Synthèse des infos importantes :
- Événement : Le 2 avril, Nintendo a annoncé le prix (450 $) et la date de sortie de sa nouvelle console, le Switch 2, lors d’un événement à New York. Les jeux comme Mario Kart, Donkey Kong et Kirby sont annoncés pour accompagner cette nouvelle console.
- Acteur clé : Doug Bowser, président de Nintendo of America.
- Impact des tarifs : Plus tard dans la journée, le président Donald Trump a imposé des tarifs sur les importations en provenance du Vietnam, situation qui a conduit Nintendo à retarder les précommandes pour le Switch 2.
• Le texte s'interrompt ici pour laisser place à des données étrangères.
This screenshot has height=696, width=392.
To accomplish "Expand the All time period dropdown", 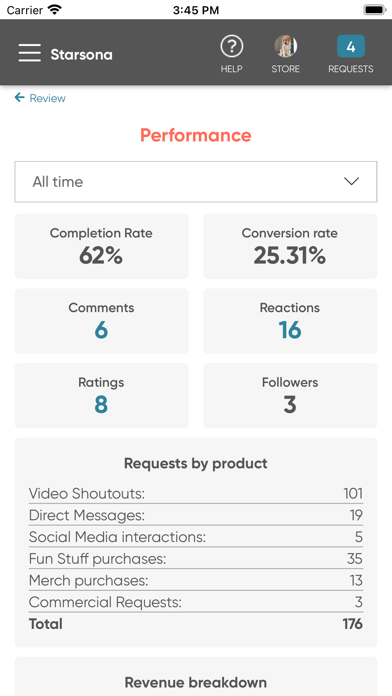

- Retard des précommandes : Deux jours après l’annonce initiale, Nintendo envisage un report des précommandes et un possible ajustement du prix supérieur à 450 $, sans précisions sur l’augmentation.
- Déclaration officielle : Avant que Trump n’annonce un report de 90 jours sur certaines taxes, Nintendo avait indiqué qu’ils prévoyaient toujours une sortie en juin mais n’avaient pas fixé de nouvelles dates ou montants.
- Réactions des joueurs : Des milliers de joueurs se sont plaints sur les réseaux sociaux à propos de la politique tarifaire américaine impactant leurs achats. Jake Steinberg évoque « une extrême ironie » quant aux implications politiques dans le domaine du jeu vidéo.
- Transfert de production : Depuis 2019, Nintendo manufacture principalement ses consoles au Vietnam pour éviter les tarifs chinois. Cependant, ces nouveaux tarifs menaçaient également ce pays ainsi que d’autres nations asiatiques.
- Perspective marché : Alors que Nintendo pourrait prendre avantage d’un délai leur permettant d’ajuster la production et l’inventaire avant des augmentations potentielles dues aux tarifs, Apple et d’autres fabricants pourraient rencontrer plus de difficultés avec leurs calendriers habituels de production.
- Analyse financière : Michael Pachter souligne que l’augmentation potentielle du coût du Switch 2 pourrait atteindre jusqu’à 100 €. D’autres analystes interrogent si le prix actuel tient compte déjà des futurs coûts tarifaires.
Retards chez Nintendo suite aux menaces tarifaires

Le fabricant japonais Nintendo fait face à une incertitude autour du lancement imminent de sa nouvelle console, le Switch 2. Commandée par son président Doug Bowser lors d’un événement marquant à New York le 2 avril dernier, la décision est mise en péril par l’imposition soudaine de nouveaux tarifs douaniers décidés par Donald Trump.
Annonce et turbulences économiques
À peine quelques heures plus tard, Trump a révélé son intention d’appliquer ces importants frais douaniers, engendrant une réaction immédiate sur les marchés boursiers mondiaux.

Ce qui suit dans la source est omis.